Tomosentezde, Memenin Farklı Açılardan Milimetrik Kesitleri Alınır
Kurtay, şunları söyledi: “Dijital mamografinin, klasik mamografiden en önemli farkı görüntülerin dijital oluşturulması ve böylece çekim sonrası gerekli incelemeler için görüntünün işlenebilmesidir. Klasik mamografiye göre daha az doz ile gerçekleştirilebilen dijital mamografi ile hastaya özel optimum doz hesaplanır ve özellikle yoğun meme dokusu olan kadınlarda meme kanserinin en erken safhasında oluşabilecek bulguların saptanmasında da üstünlük sağlanır. Siemens teknolojisi ile dijital mamografide görüntü kalitesinden ödün vermeden yüzde 30-50’ye kadar daha az doz ile çekim yapılabilmektedir.(2) Yine bir diğer yenilik olan Tomosentezde, memenin farklı açılardan milimetrik kesitleri alınır ve 3 boyutlu meme görüntüsü elde edilir. Bu yöntemle 2 boyutlu görüntülere göre özellikle yoğun meme dokusundaki mikron boyutundaki yapılar daha net görüntülenebilir. En geniş tarama alanlı tomosentez (50 derece) yapılmakta olup, bu özellik teşhiste güveni arttırarak hata payını düşürmeye yardımcı olmaktadır.”

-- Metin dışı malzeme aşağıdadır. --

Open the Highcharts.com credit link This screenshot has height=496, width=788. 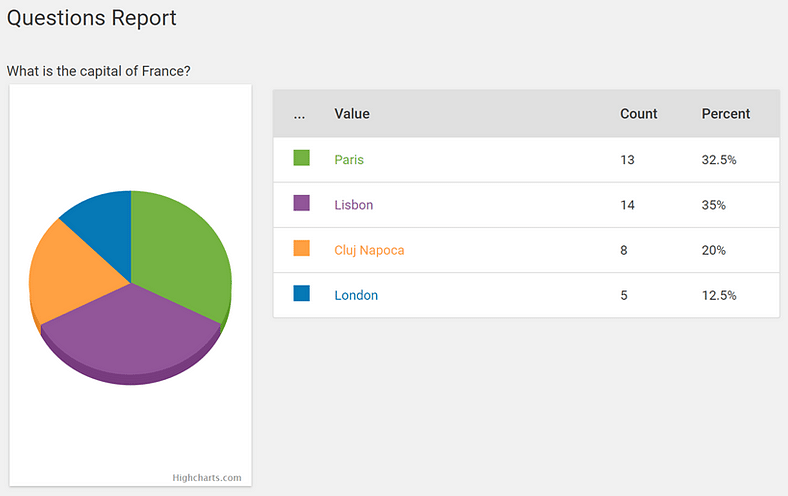pyautogui.click(x=207, y=478)
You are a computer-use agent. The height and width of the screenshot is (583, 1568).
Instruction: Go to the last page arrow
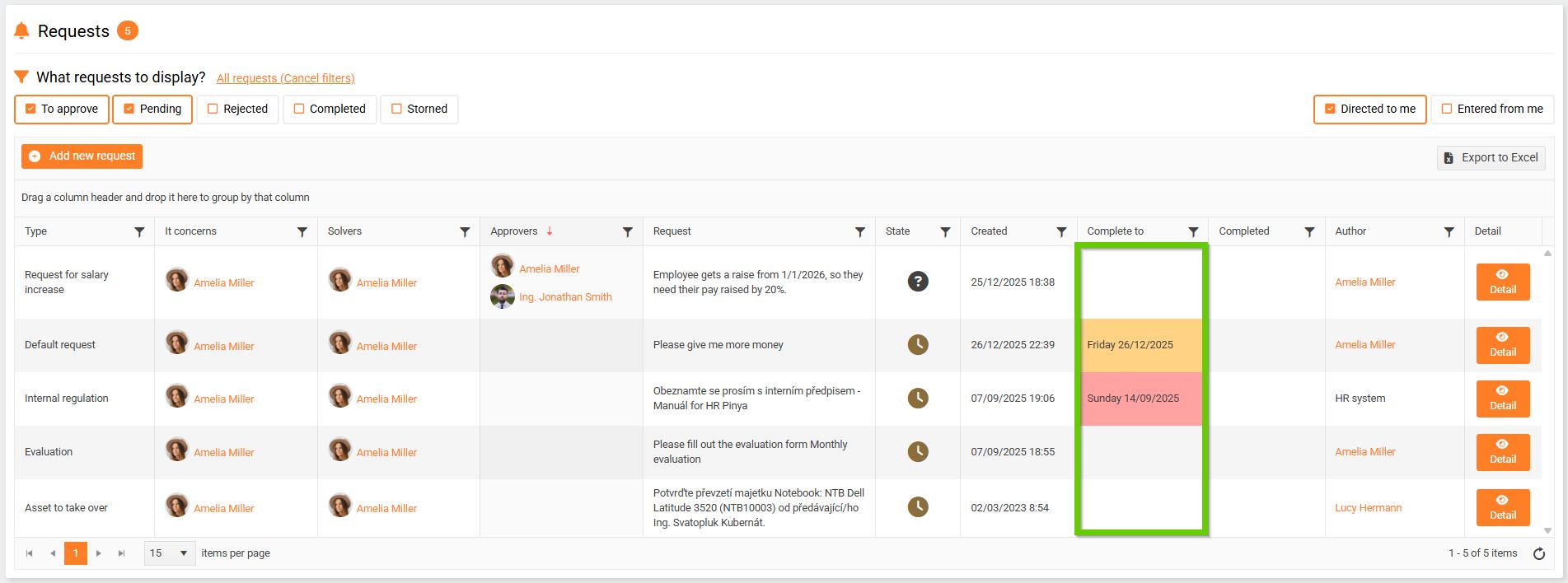[121, 553]
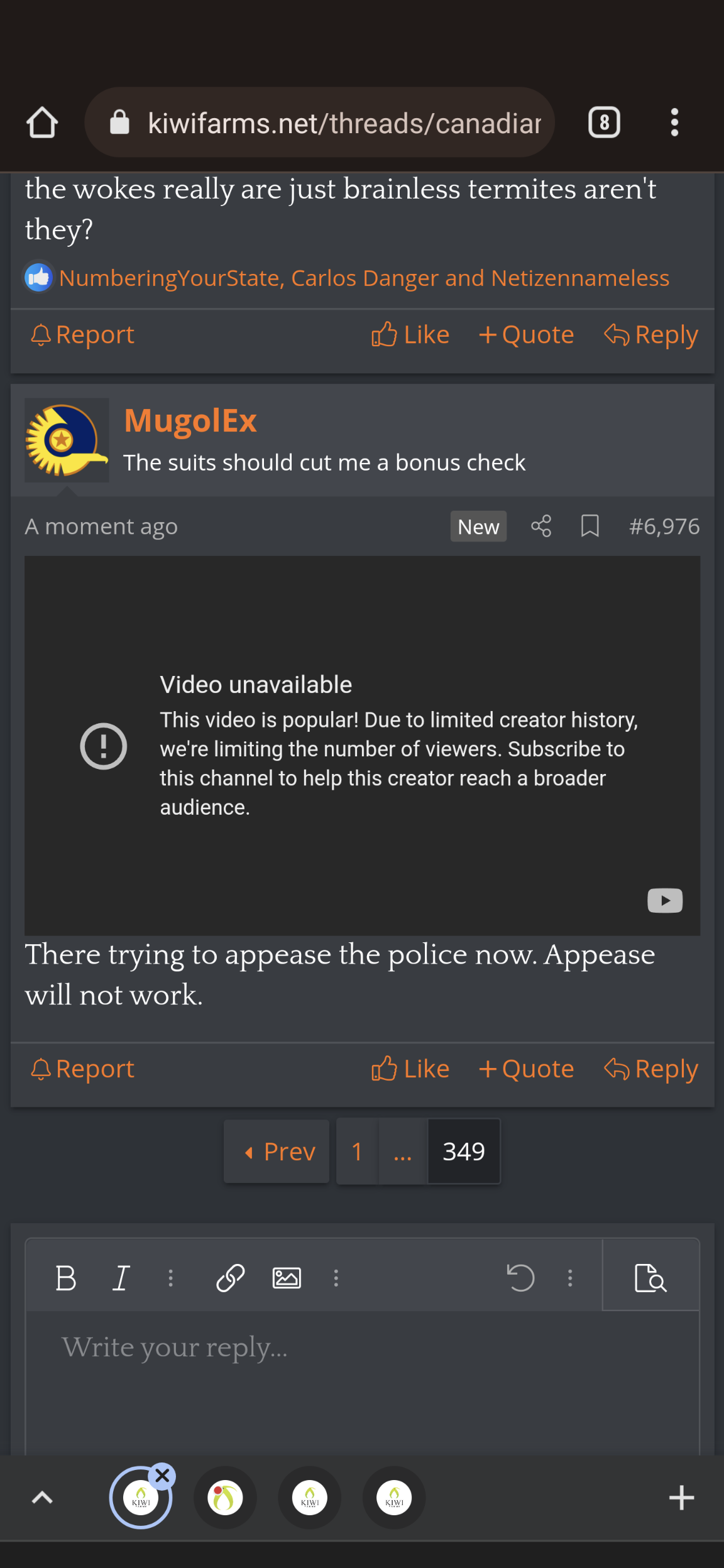Insert a link in the reply editor

click(x=230, y=1278)
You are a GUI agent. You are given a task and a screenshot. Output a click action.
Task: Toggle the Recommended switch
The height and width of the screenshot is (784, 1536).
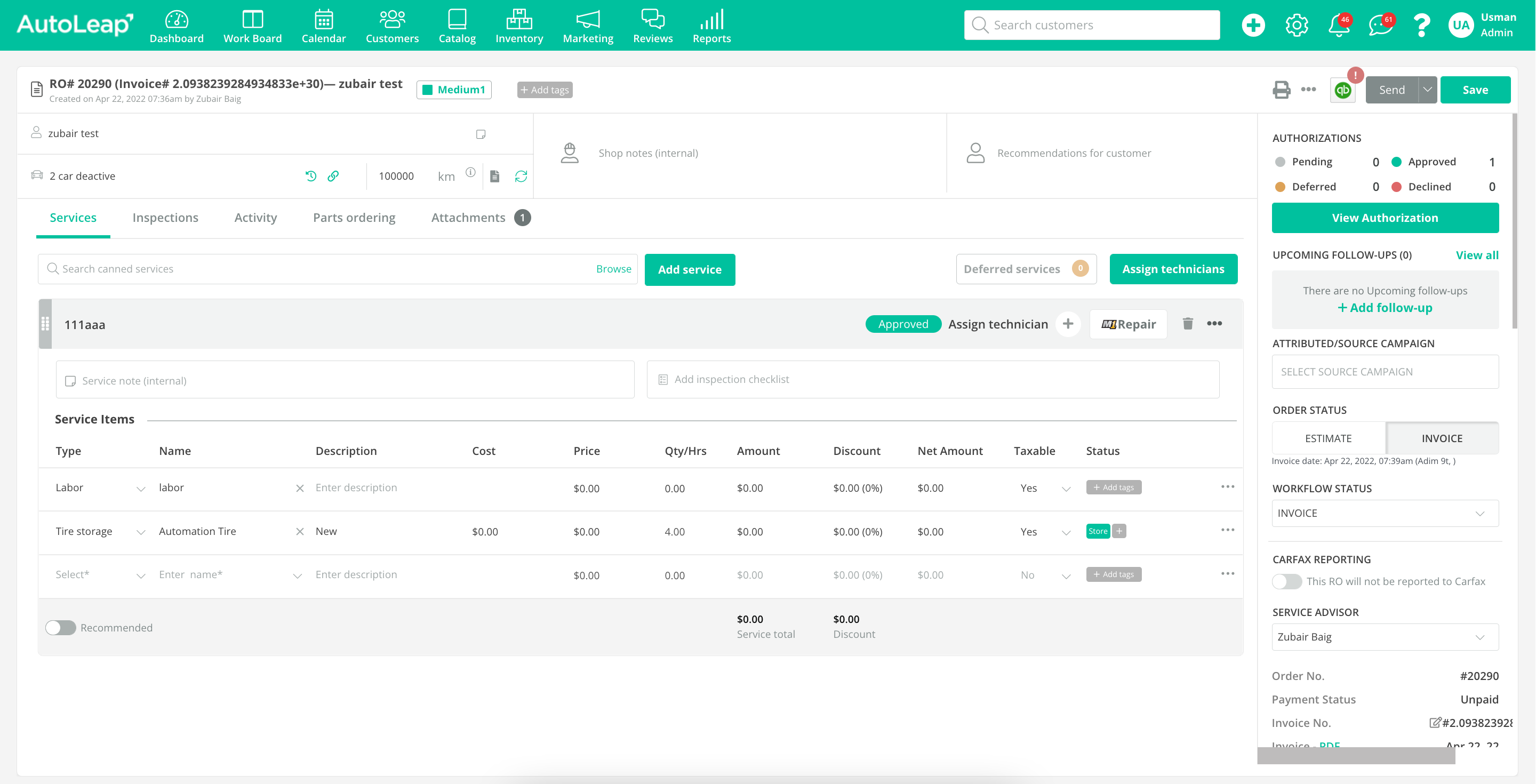point(61,627)
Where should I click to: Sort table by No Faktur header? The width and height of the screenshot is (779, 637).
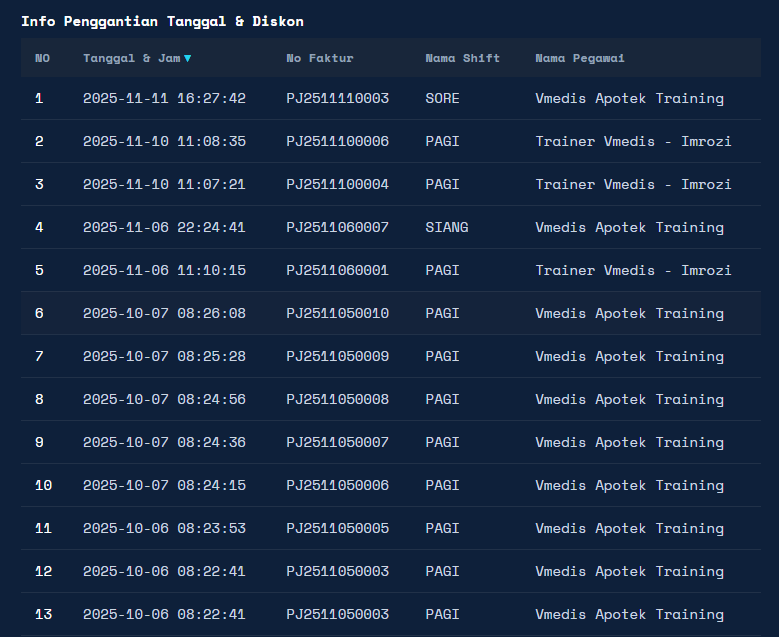click(319, 58)
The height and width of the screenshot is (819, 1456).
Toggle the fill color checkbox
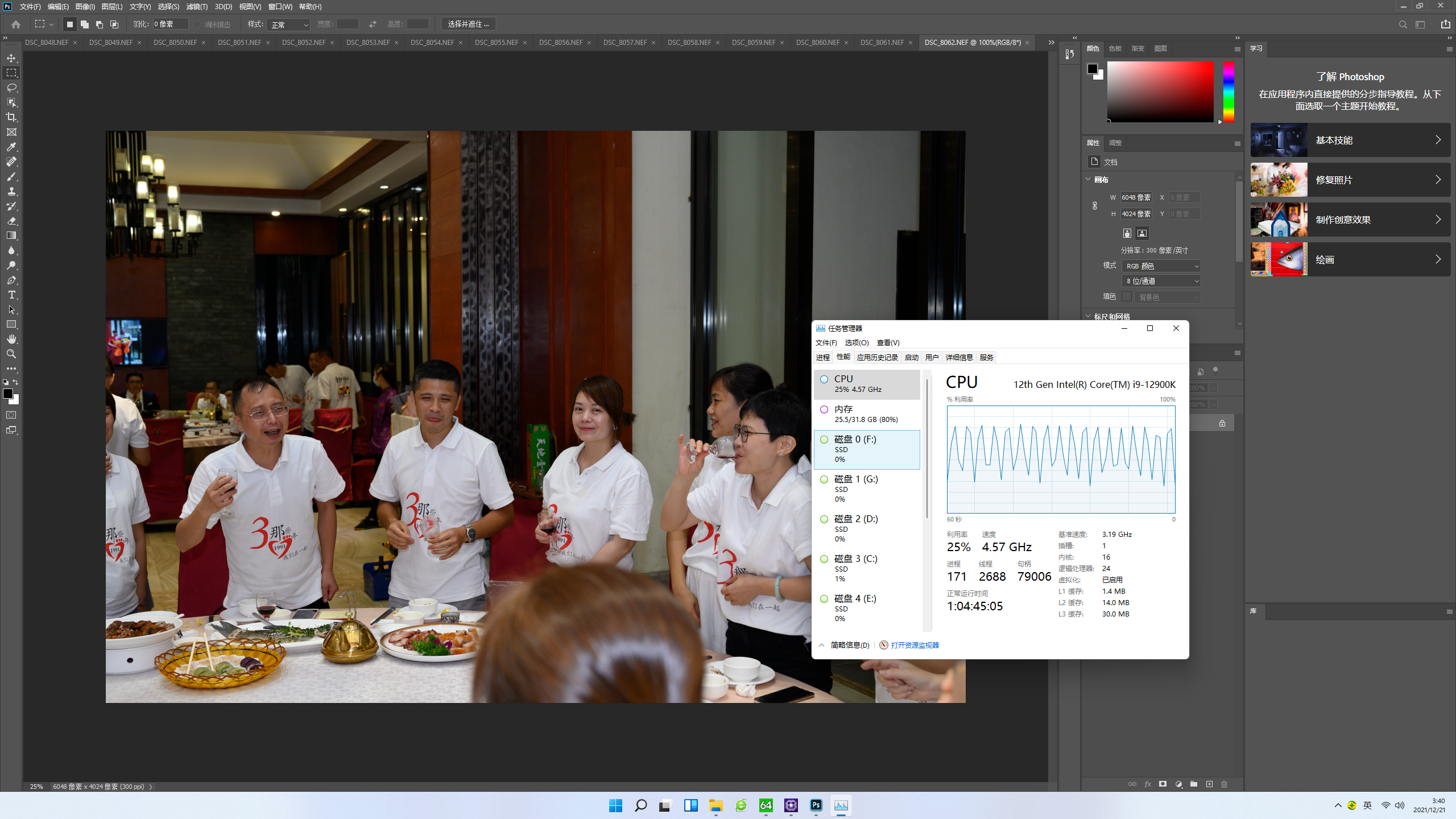1126,296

Manyetik Rezonans Sistemi: Yoğun Meme Dokusu Olan Kadınlarda Tanıda Tamamlayıcı
Meme kanseri tanısında kullanılan diğer görüntüleme teknikleri olan Ultrason ve Manyetik Rezonans’daki yeniliklere de değinen Kurtay, “Ultrasonda ABVS (Otomatik meme hacmi görüntüleme sistemi) sistemi ile tüm meme hacmi otomatik olarak görüntülenebilmekte ve böylece görüntüler arası farklılığı ve kullanıcıya bağımlılığı azaltarak teşhisde güveni arttırmaktadır. Yine Manyetik Rezonans sistemi meme kanseri tanı ve takibinde kullanılan bir diğer ileri görüntüleme tekniği olup özellikle yoğun meme dokusu olan kadınlarda tanıda tamamlayıcı bir tekniktir. Biyopsi dahil cerrahi planlama öncesinde, lezyonların ve lenf nodlarının bulunması ve safhalandırılmasında ve terapi sırasında tedavinin etkisinin gözlenmesinde önemlidir. Tüm bu trendlere ve teknolojik gelişimlere bakıldığında asıl olan hasta tarafında minimum doz ile görüntü kalitesinden ödün vermeden teşhis güvenilirliğini arttırmak esas amaçtır. Bu yaklaşım hasta perspektifinden bakıldığında tarama ve tanıda ek çekim gerekliliği, geri çağırmalar ve gereksik biyopsiler azaltılarak hasta konforuna katkı sağlanmaktadır. Diğer taraftan yeni teknolojiler tarama programlarına hız kazandırmakta ve bu sayede erken tanı ile hastalığın ileri safhalarında karşılaşılacak yüksek maliyetler düşürülmektedir” diye konuştu.